Driver safety class beats ticket, death
It is 6:30 a.m. and Idaho State Police Trooper Mark Todd is patrolling U.S. Highway 95. Daybreak has yet to paint the horizon red and orange – making it a cold and icy morning for drivers.
With nearly 30 deaths or more each year on the highway, some around Idaho have called for reconstruction to make the narrow stretches of the road safer. Others, like Todd, point to the increasing number of aggressive drivers on the road.
“The road isn’t gonna wake up in the morning and kill somebody,” he says. “It doesn’t have some kind of quota, it’s an inanimate object. It’s the people that make things more difficult than they have to be.”
While there are wrecks each year – each one tragic to the victims’ families and friends – many drivers make it safely to their destinations on the highway, Todd says.
He points to a phenomenon he calls “keeping up with the Joneses” as a large factor in why people wreck on the highway.
“It’s a result of society’s attitude … no one leaves early, or carpools, and they try to do too much in a day,” he says. “People need to slow down, and in a road safety course I teach, I tell them, ‘If you’re going to be late, be late.’ “
When stopping speeders or other lawbreakers, Todd informs them of some of the statistics he teaches in his classes.
While pulling over a speeding black SUV from Washington state, he lets the driver know the risks of going too fast. According to the National Center for Statistics and Analysis, the 30-something driver, who has about eight passengers, including a baby in a car seat, is more likely to die from a traffic crash than heart disease, homicide or HIV.

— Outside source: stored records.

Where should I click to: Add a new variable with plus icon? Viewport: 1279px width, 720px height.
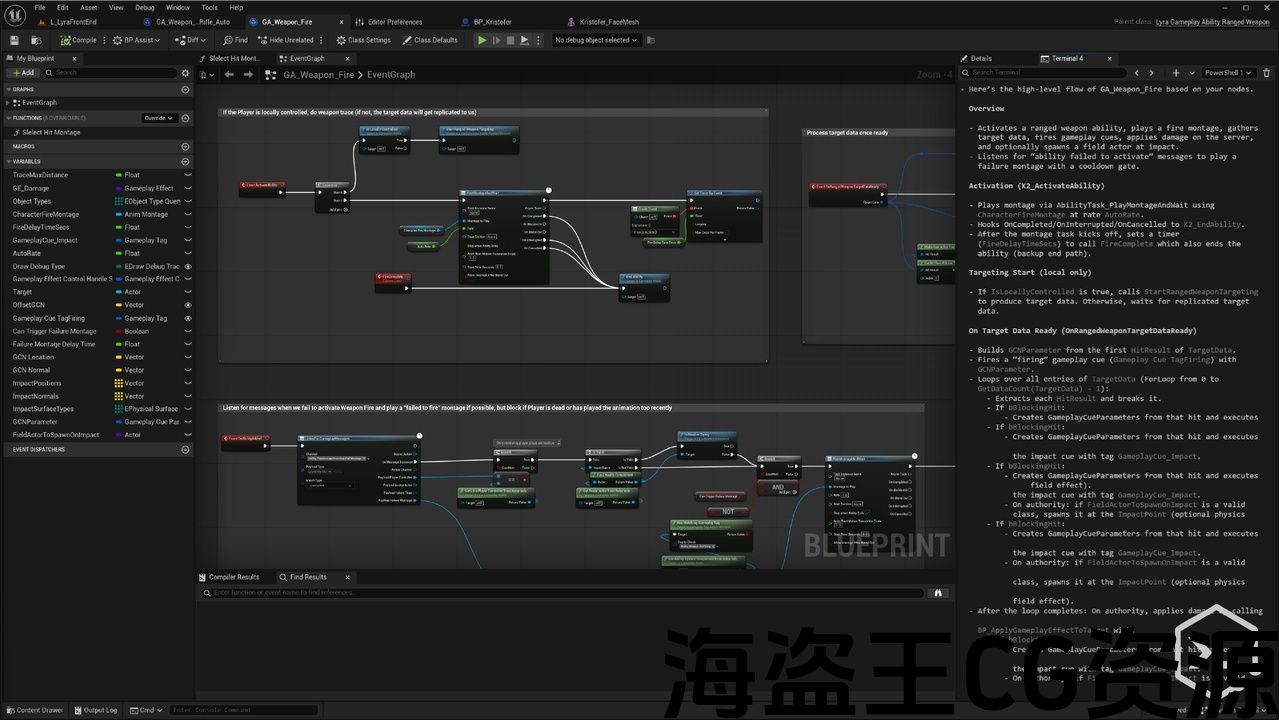(x=185, y=161)
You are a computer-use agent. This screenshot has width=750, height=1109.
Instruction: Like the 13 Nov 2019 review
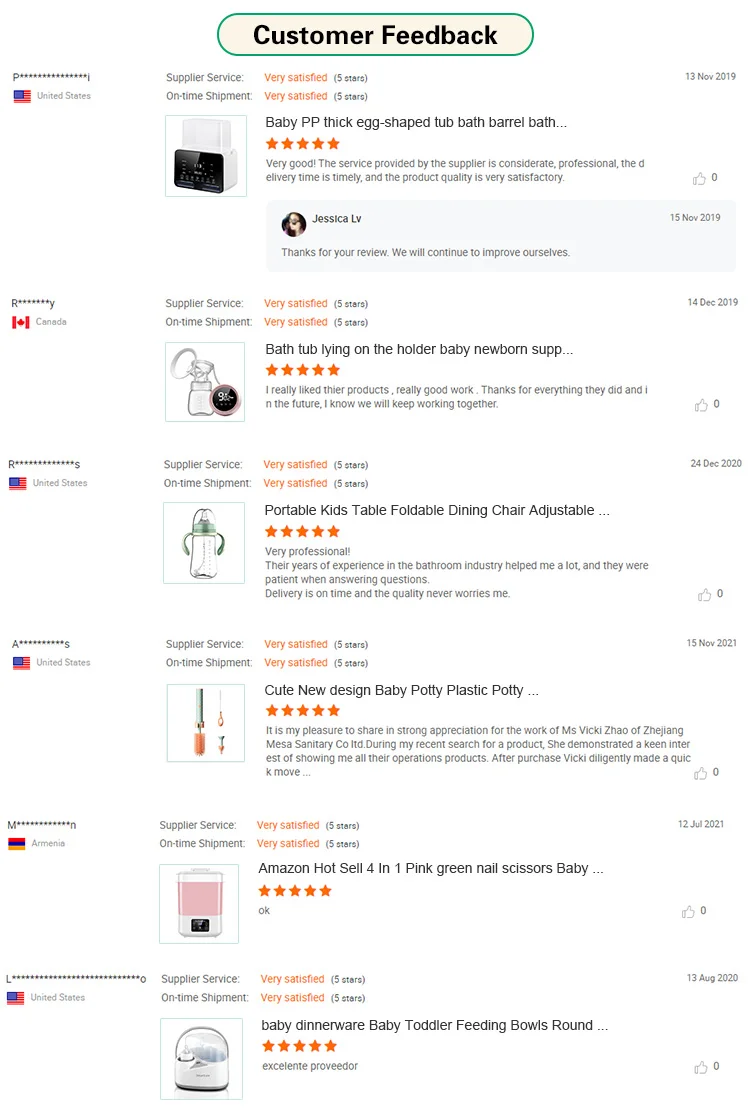[699, 179]
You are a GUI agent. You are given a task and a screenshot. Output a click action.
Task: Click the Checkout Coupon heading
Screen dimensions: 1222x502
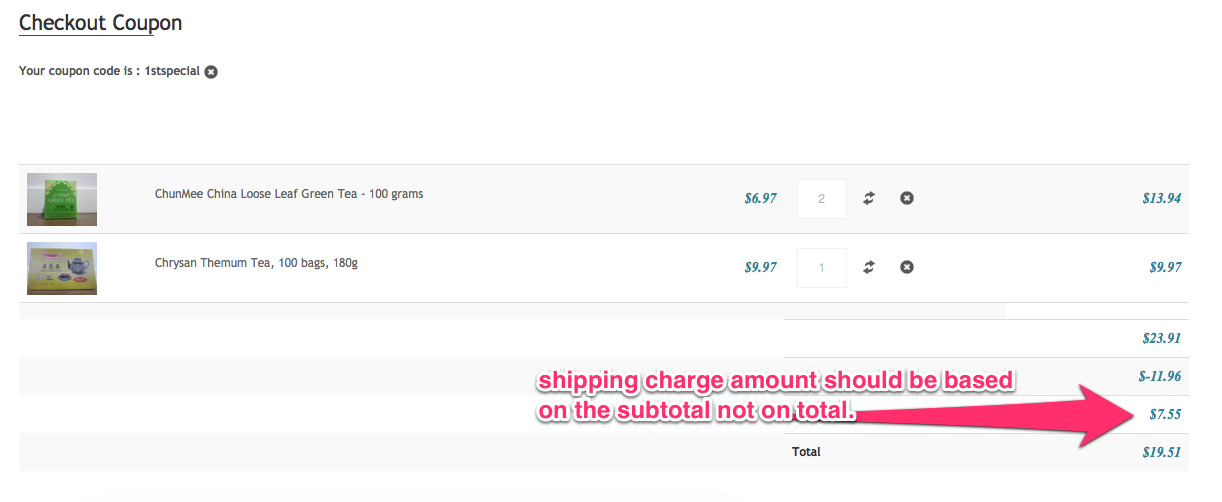click(100, 22)
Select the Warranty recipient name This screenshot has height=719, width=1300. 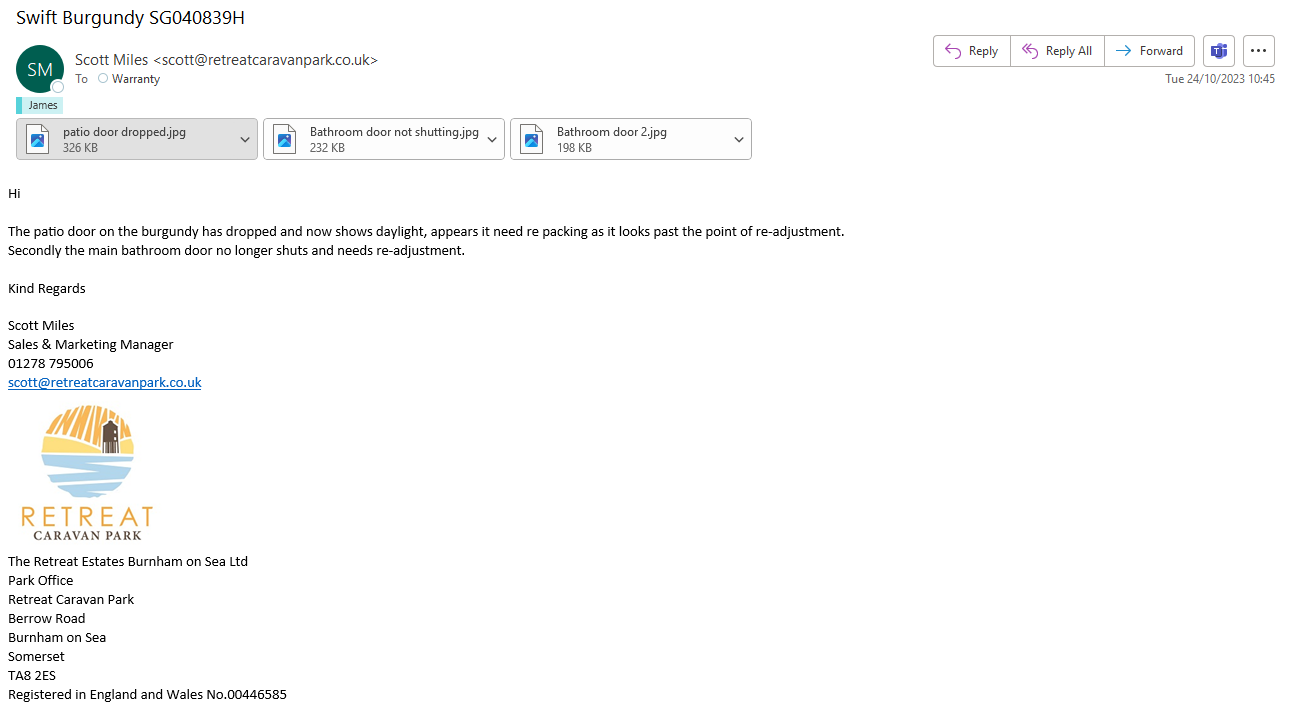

“There are a lot of crosses up here from people who have died,” Todd tells the man. “Slow down, because you’re in the leading bracket of those who die in motor vehicle crashes.”

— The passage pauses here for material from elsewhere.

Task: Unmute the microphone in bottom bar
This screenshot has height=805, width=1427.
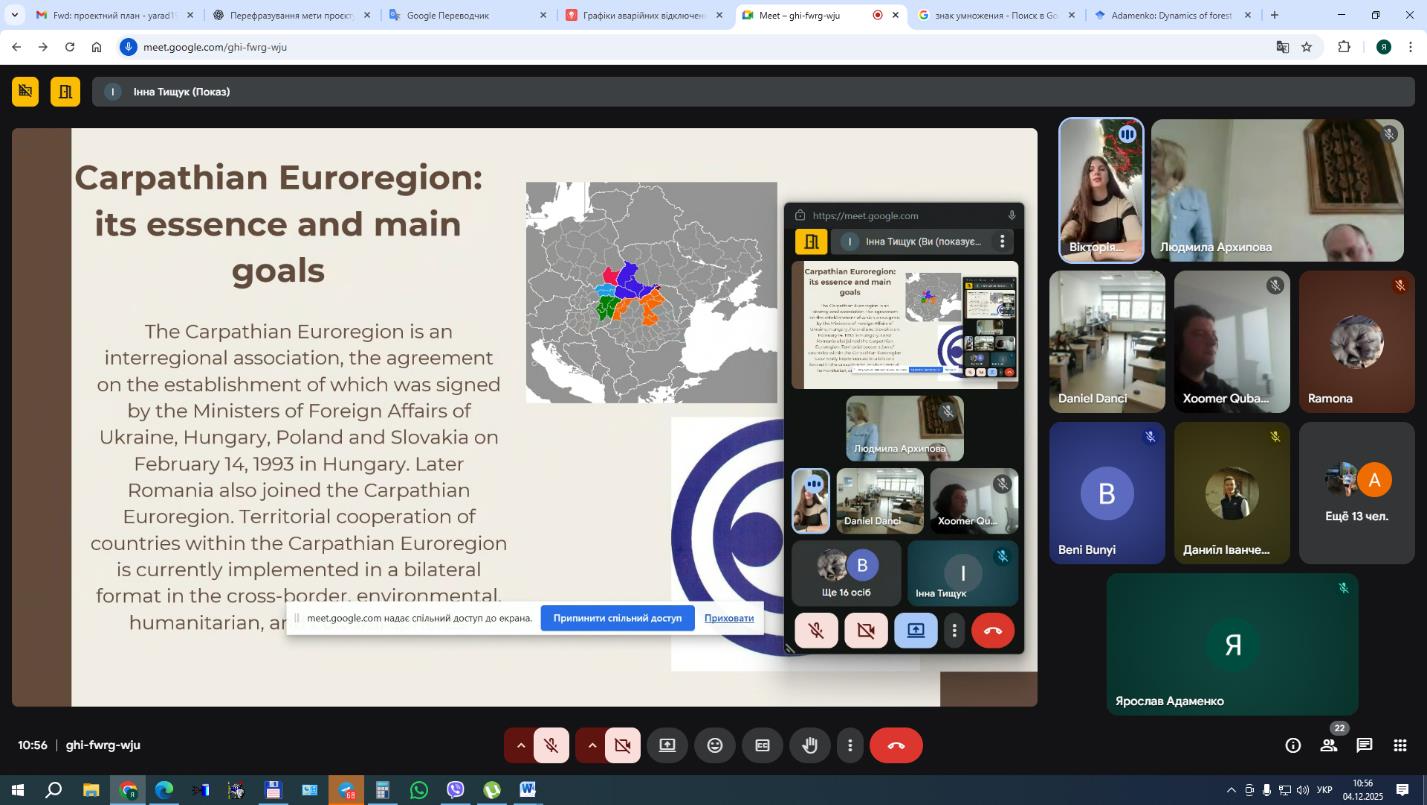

He gives the man his ticket, and his wife thanks the trooper.
With a small guardian angel pin on a white paper placard pushed into his dash near his speedometer, Todd turns off his swirling emergency lights and watches for those challenging the icy asphalt of Highway 95.
He says he tries to inform every driver he pulls over of what they were doing and what can happen to them, but in one day, he can’t speak to the more than 11,000 drivers who travel the road. That’s why, he says, he enjoys the road safety courses he instructs, where some come because their employer has set up the class, or because they can get discounts on car insurance.

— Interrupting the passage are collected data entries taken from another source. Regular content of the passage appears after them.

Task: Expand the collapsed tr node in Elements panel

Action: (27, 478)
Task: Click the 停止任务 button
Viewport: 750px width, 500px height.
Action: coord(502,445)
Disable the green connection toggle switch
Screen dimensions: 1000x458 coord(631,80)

“We’re tired of talking to people after they’re dead,” Todd says.
In about a two-hour timeframe, Todd uses a PowerPoint presentation to discuss aggressive driving, seat belts, drunken driving, defensive driving and winter driving.
He says it’s easier to have people learn about safety issues in a classroom environment, rather than when they are grumpy over a ticket or warning on the road.
As morning light hit the pavement and thawed the sparkly ice, the trooper says even in optimal conditions people still crash, and it usually shouldn’t be called an accident.
“About 95 percent of crashes are related to human error,” Todd says.
“As soon as you use the word ‘accident’ you take away responsibility… it’s something that allows you to screw up and have an excuse for it.”
After pulling over one woman for speeding, he explains that it would have been no accident if she had crashed.
“It wasn’t an accident that this lady didn’t know her speed – it sounds harsh but I know it, they know it,” he says.
This particular shift – on a weekend over the holidays – holds far less traffic than normal weekday traffic, Todd says, and with the growing population and the increasing number of citizen calls, it is hard for his office to keep up with only five to seven troopers on a patrol at one time.
“We just want people to slow down,” he says.
“We get to do the door-knocking when someone is dead or hurt.”